At the same time, new Inca ruler Tupac Yupanqui resolves to finally defeat and capture Ollantay, and sends Rumi Nawi, who promises to redeem his earlier failure. Rumi Nawi employs a deceptive plan: he presents himself at the gates of Ollantaytambo covered in wounds, pretending that the new Inca ruler has abused him and suggesting that he would like to join Ollantay's rebellion. When the gates are opened, Rumi Nawi's men capture Ollantay, Orqo Waranka, and other rebels without resistance, eventually bringing them to Cusco to face Tupac Yupanqui's judgement. After consultation with his advisors and his generals, Tupac condemns the prisoners to death, but then reverses himself at the last minute and not only pardons them, but decides to give them high-ranking posts in the empire. Ollantay is named the senior general and deputy of the Inca ruler, while Orqo Waranka is named ruler of the state of Antisuyu.

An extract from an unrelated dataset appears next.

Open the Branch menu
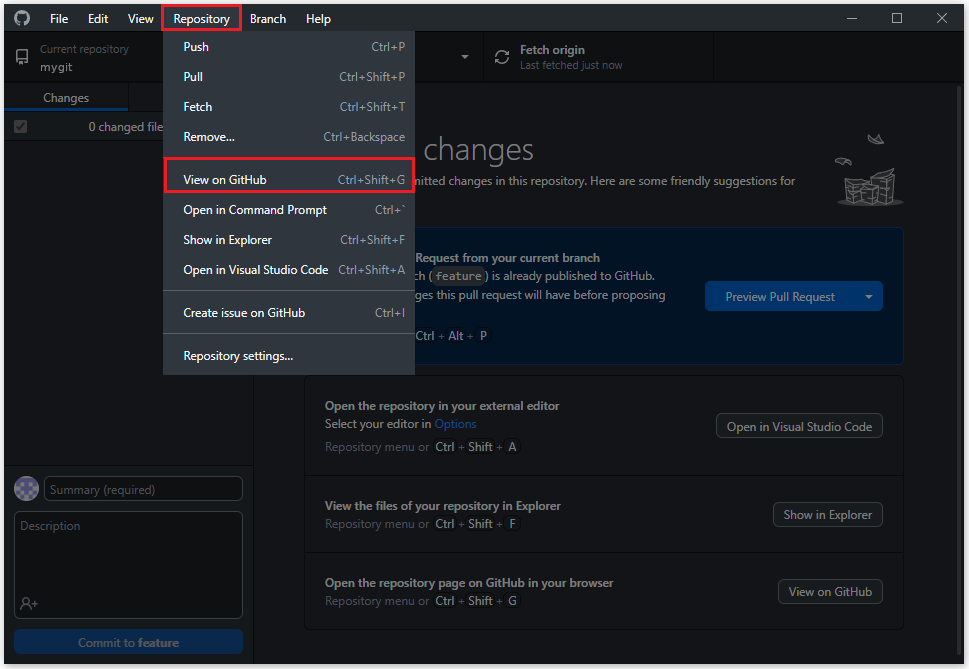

Soon afterwards, Ima Sumac enters the imperial palace to ask for clemency for her imprisoned mother. Although Tupac doesn't yet know whom this is, he takes an interest in the case and together with Ollantay goes to the Acllahuasi. There they find a woman with very long hair and a ghostly appearance that Tupac finally recognizes as his sister in a moment of anagnorisis. Cusi Coyllur tells her story, and a magnanimous Tupac Yupanqui frees her and immediately gives her hand to Ollantay, ending the Inca drama on a happy note.